Question

How can I compile a string from selected rows of a file, run some operations on the string and then split that string back to the original rows into that same file?

I only need certain rows of the file. I cannot do the operations to the other parts of the file. I have made a class that separates these rows from the file and runs the operations on these rows, but I'm thinking this would be even faster to run these operations on a single string containing parts of the file that can be used in these operations...

Or, if I can run these operations on a whole dictionary, that would help too. The operations are string replacements and RegEx replacements.

I am using python 3.3


Edit: I'm going to explain this in greater detail here since my original post was so vague (thank you Paolo for pointing that out).

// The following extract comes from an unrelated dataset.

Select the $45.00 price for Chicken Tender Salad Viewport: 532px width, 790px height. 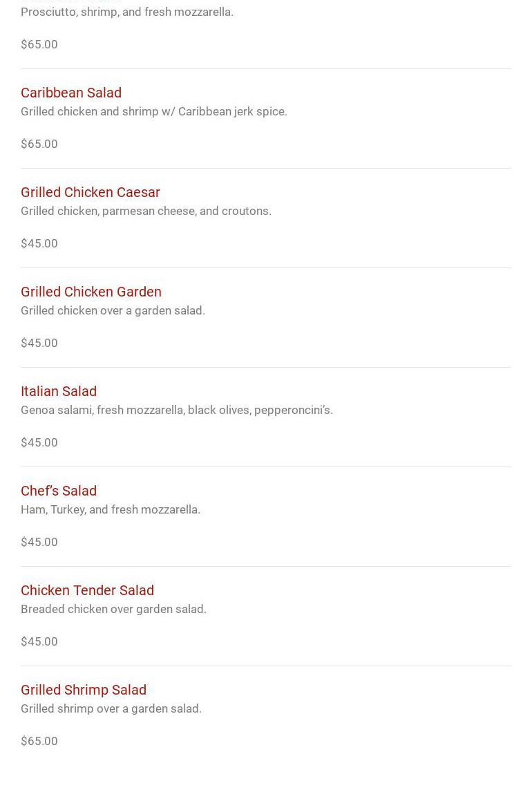tap(39, 641)
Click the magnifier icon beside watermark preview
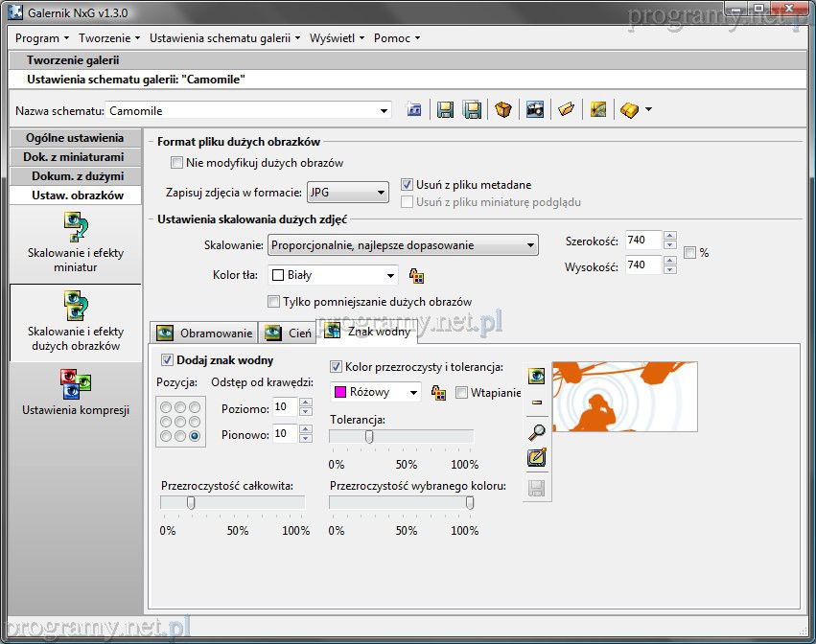This screenshot has height=644, width=816. pyautogui.click(x=537, y=432)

For instance, if I would like to fix a SubRipper (.srt-file), which is a common subtitle file, I would take something like this as an input (this is from an actual srt-file):

Here you can find correct example, submitting the file contents here messes newlines: http://pastebin.com/ZdWUpNZ2

...And then I would only fix those rows which have the actual subtitle lines, not those ordering number rows or those hide/show rows of the subtitle file. So my compiled string might be:

"They're up on that ridge.|They got us pinned down."

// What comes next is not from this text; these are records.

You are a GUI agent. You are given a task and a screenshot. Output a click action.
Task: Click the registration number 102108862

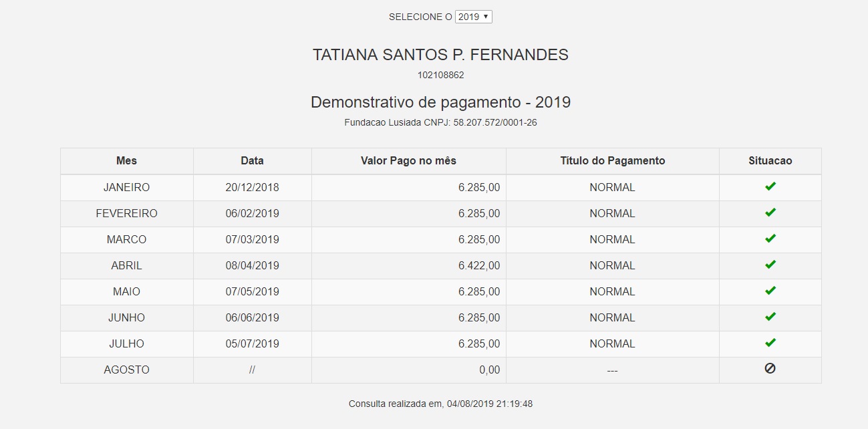coord(440,75)
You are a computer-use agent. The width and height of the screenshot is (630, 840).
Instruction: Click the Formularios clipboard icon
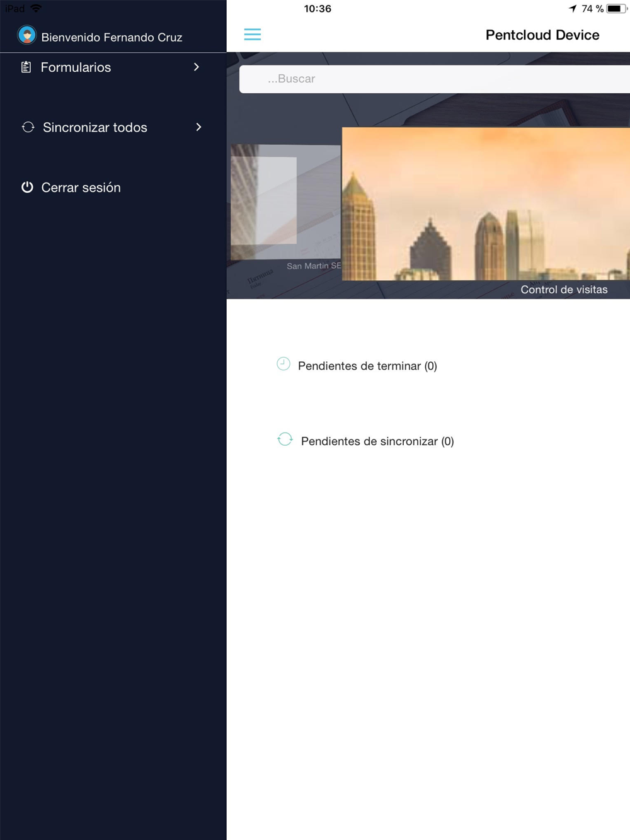coord(26,67)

Then I would run operations on that string. Then I would have to save those rows back to the file. How can I get those subtitle rows back into my original file after they are fixed? I could split my compiled and fixed string using "|" as a row delimiter and put them back to the original file, but how can I be certain what row goes where?

Was it helpful?

Solution

You can use pysrt to edit SubRip files:

from pysrt import SubRipFile

subs = SubRipFile.open('some/file.srt')

for sub in subs:
    # do something with sub.text
    pass

# save changes to a new file
subs.save('other/path.srt', encoding='utf-8')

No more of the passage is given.